Bath players Michael Lipman, Alex Crockett and Andrew Higgins have each been suspended for nine months after being found guilty of missing two drugs tests, the English Rugby Football Union announced tonight.
The RFU’s disciplinary panel, chaired by Judge Jeff Blackett, are understood to have dropped charges of drug-taking at the outset of the four-day hearing in London.
But the three players were ruled to have failed on two separate occasions to provide drug tests after an end-of-season celebration in London because “they believed there was a risk of positive results”.
The suspension — reduced from 15 months because of the players’ good character and the panel’s perception of the legal advice which they took — has been back-dated to start on June 1st, the day all three terminated their contracts with
The judgement concluded: “The RFU disciplinary panel today takes no pleasure in imposing its sanction as the players involved are decent young men.
“There are good policy reasons why those who fail to take tests and those who give positive tests should receive the same sanction. There is also a need for a strong deterrent in this sanction.
“The starting point is therefore a 15-month suspension and this has been reduced because of good character and concerns about the advice they received.
“Therefore, the sanction is a nine-month suspension from playing, effective June 1, the date they resigned from Bath Rugby.”
The players have 14 days to appeal.
The RFU’s judgement takes to five the number of players from Bath to have been suspended for drug-related offences this year.
Matt Stevens was banned for two years in March for testing positive for cocaine and last month former Ulster captain Justin Harrison admitted three charges, including taking the Class A drug.
Lipman, Crockett and Higgins have vehemently denied taking cocaine from the outset and argued to the panel they had “good grounds” for not taking the tests.
But the RFU’s panel rejected the arguments and, in their verdict, questioned why the players would have avoided taking tests if they had nothing to fear.
The panel’s summing up read: “If the players had nothing to fear from taking a drugs test then they would have taken them.
“The reality of the case was that at the time when asked to take a drugs test, the players believed there was a risk of positive results.
“This was either because they knew they had ingested drugs or they had drunk so much alcohol that they could not remember whether or not they had ingested drugs.
“Each of the players therefore decided to play for time, keep out of contact and then hide behind legal defence.”
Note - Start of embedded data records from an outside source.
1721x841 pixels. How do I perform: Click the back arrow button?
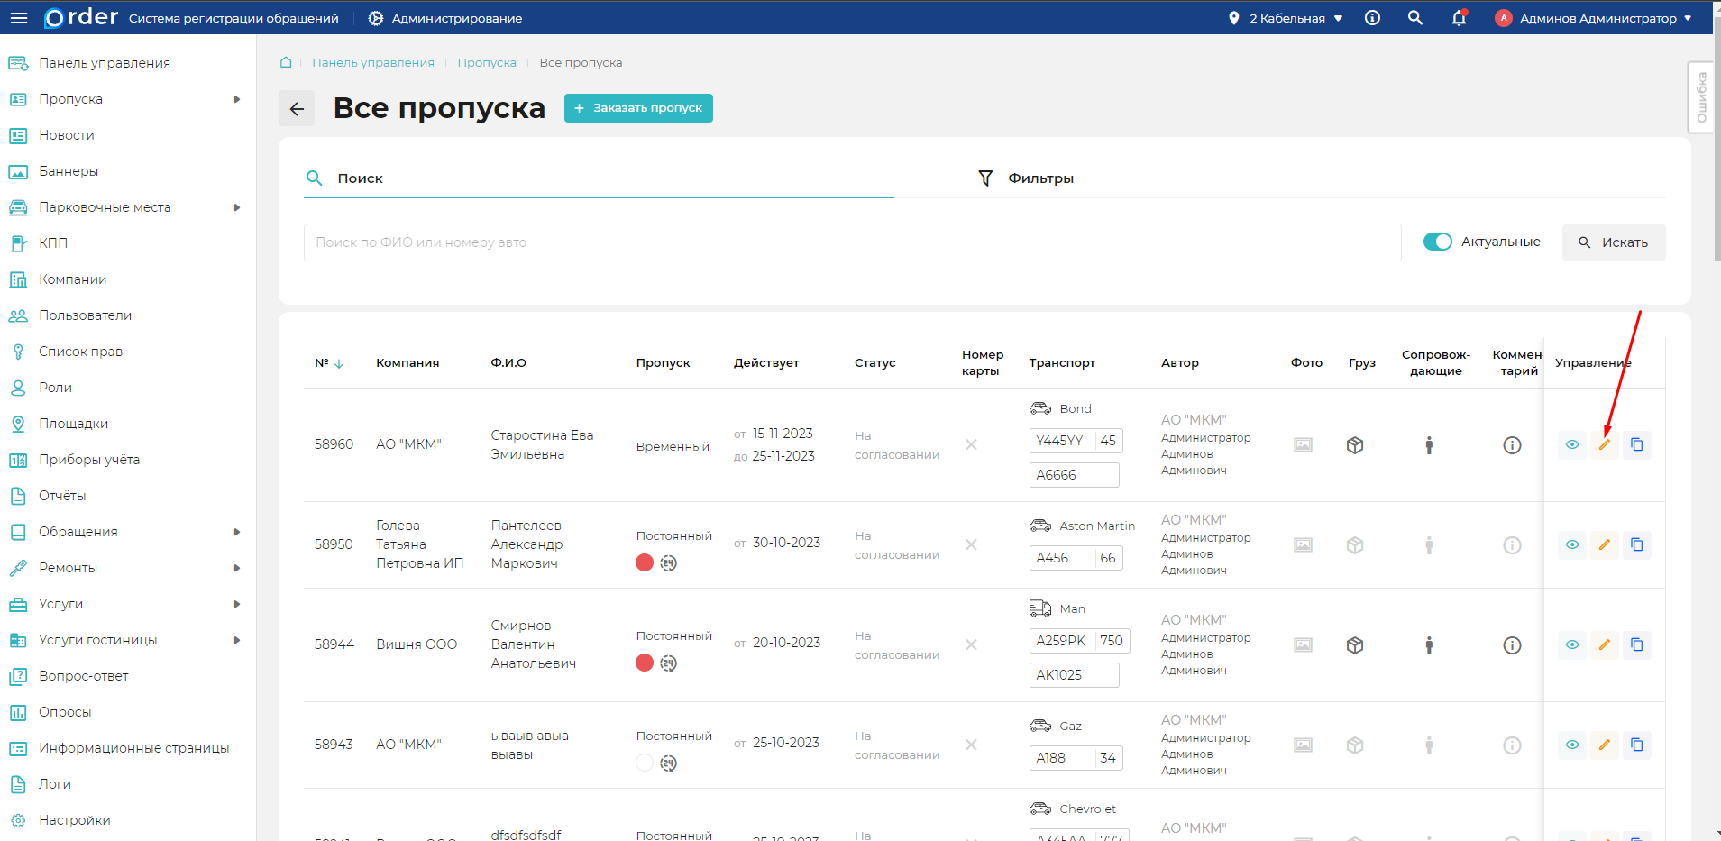pos(297,109)
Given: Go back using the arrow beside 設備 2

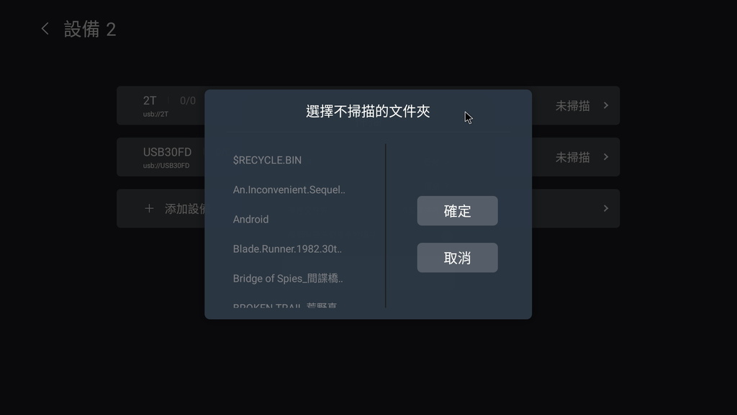Looking at the screenshot, I should point(45,29).
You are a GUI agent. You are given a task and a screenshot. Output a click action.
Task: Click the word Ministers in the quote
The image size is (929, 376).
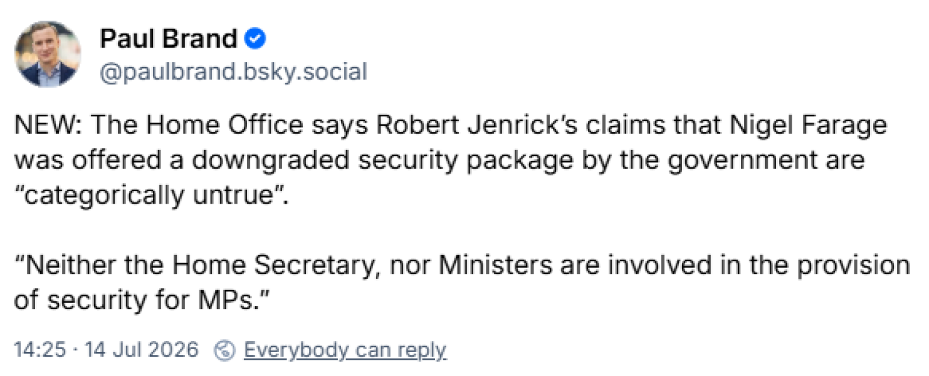495,266
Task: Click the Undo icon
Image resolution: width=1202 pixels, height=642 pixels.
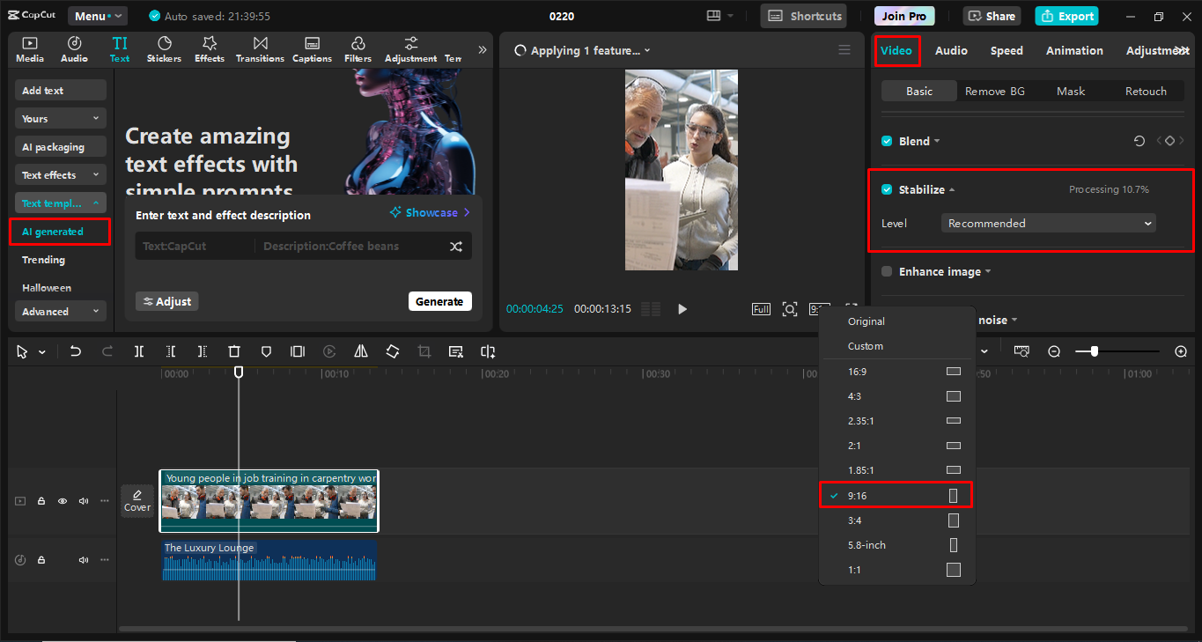Action: click(75, 351)
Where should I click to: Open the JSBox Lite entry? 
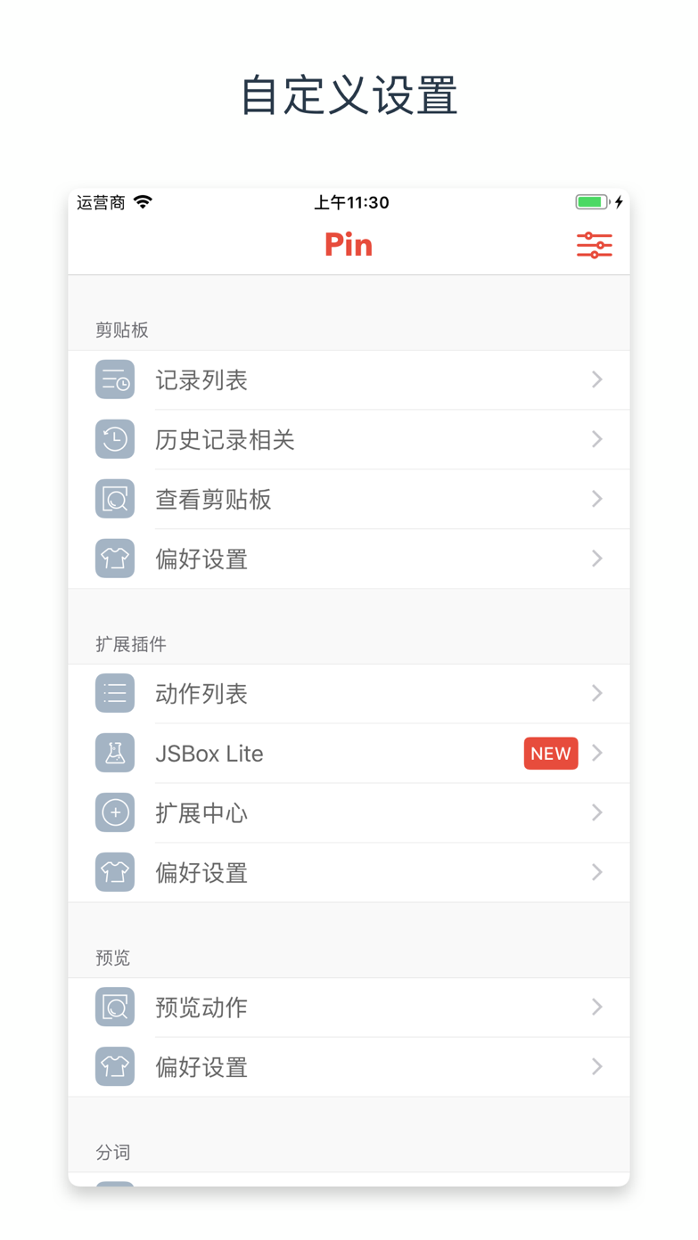(209, 754)
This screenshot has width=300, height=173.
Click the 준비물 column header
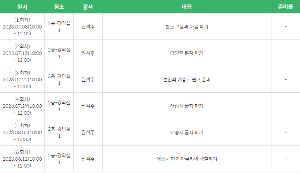click(286, 7)
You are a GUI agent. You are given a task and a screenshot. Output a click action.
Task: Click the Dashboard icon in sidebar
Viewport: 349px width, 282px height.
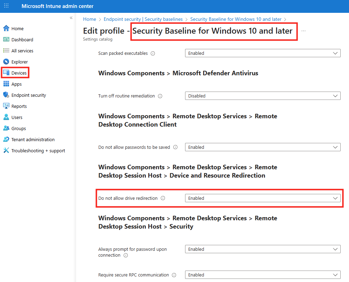coord(6,40)
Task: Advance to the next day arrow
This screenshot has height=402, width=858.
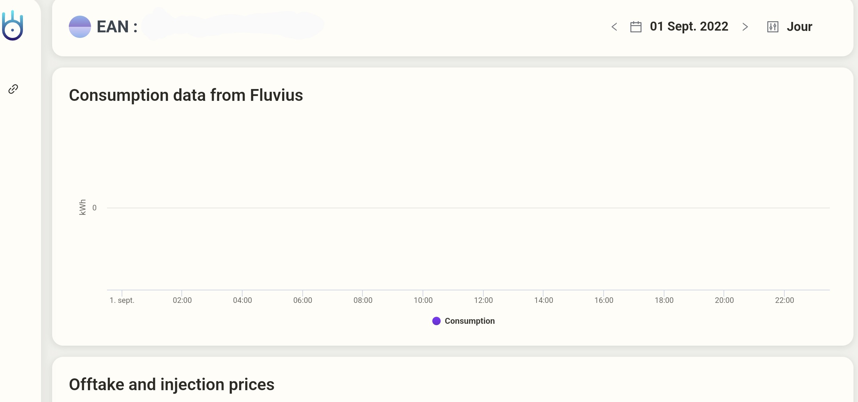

Solicitor Richard Mallett, acting on behalf of Lipman, Crockett and Higgins, said: “All three players are absolutely devastated by today’s result and that they have now been suspended from playing the game they love.
“We would like to emphasis that the charges against the players that they had actually taken cocaine were dismissed at the beginning of the proceedings.
“They are of course considering their position and feel that it would be wholly inappropriate to comment further at this stage.”